__What you are asked to do__: Count the lines in the records below that contain the string "sidebar". Reply with the number alone.

__Data for processing__:
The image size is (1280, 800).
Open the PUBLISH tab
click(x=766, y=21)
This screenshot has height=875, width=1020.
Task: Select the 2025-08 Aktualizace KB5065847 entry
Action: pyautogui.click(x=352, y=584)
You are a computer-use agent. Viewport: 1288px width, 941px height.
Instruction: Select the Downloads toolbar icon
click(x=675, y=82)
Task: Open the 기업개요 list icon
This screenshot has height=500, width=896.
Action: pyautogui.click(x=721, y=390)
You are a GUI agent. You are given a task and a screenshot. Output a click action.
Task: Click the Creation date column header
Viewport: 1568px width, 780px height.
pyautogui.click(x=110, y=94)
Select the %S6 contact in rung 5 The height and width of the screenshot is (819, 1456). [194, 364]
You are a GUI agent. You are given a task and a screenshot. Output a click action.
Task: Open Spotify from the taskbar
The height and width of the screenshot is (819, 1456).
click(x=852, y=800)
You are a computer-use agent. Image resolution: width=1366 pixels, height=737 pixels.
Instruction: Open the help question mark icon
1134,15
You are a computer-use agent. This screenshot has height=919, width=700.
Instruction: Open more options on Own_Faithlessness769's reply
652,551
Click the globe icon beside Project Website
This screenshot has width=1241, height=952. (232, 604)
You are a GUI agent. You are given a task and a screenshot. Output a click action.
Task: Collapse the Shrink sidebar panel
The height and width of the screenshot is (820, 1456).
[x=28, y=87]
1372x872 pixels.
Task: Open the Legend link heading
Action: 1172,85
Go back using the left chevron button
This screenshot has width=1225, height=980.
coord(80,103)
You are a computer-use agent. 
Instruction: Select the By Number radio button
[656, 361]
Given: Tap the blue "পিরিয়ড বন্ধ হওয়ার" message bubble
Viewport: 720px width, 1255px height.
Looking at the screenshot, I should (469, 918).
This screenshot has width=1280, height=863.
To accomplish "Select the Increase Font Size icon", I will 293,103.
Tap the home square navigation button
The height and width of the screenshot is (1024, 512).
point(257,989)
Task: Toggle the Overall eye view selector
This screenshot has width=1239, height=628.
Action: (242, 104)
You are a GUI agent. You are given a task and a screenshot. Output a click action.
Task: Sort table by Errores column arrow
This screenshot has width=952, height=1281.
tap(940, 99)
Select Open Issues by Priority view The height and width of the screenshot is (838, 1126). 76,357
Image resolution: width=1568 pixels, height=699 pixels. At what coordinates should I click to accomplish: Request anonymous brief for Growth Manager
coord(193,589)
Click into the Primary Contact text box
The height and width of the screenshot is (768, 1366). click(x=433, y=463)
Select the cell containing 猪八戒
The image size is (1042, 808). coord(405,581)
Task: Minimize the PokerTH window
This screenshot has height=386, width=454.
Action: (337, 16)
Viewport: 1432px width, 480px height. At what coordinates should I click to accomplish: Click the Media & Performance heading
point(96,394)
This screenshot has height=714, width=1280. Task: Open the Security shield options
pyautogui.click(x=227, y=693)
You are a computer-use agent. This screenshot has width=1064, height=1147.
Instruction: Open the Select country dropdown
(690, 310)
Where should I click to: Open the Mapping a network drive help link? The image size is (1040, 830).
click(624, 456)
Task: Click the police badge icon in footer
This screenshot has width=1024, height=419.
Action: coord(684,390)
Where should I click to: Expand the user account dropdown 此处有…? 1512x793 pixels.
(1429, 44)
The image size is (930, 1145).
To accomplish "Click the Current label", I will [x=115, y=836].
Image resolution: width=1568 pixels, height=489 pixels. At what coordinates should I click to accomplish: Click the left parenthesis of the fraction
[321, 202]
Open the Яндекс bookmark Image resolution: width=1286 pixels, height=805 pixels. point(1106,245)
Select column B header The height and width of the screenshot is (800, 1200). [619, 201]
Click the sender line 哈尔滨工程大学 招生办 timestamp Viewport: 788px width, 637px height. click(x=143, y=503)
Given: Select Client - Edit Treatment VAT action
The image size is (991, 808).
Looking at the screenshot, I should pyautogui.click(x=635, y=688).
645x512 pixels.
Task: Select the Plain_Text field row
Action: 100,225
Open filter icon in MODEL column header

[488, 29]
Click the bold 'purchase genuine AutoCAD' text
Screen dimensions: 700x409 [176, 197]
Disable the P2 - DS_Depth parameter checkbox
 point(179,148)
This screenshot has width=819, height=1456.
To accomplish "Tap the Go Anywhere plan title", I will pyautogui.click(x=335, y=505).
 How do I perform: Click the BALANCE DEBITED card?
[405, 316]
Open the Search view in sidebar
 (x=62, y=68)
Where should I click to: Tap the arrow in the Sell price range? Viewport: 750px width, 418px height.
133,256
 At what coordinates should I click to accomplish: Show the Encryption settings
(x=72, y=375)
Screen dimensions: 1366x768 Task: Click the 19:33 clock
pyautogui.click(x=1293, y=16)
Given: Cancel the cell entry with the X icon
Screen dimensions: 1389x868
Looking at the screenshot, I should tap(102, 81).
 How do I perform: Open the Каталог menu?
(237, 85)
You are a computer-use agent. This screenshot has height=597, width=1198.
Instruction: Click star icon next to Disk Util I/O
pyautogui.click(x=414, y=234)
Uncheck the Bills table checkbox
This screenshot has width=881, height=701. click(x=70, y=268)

__Answer in full__: 2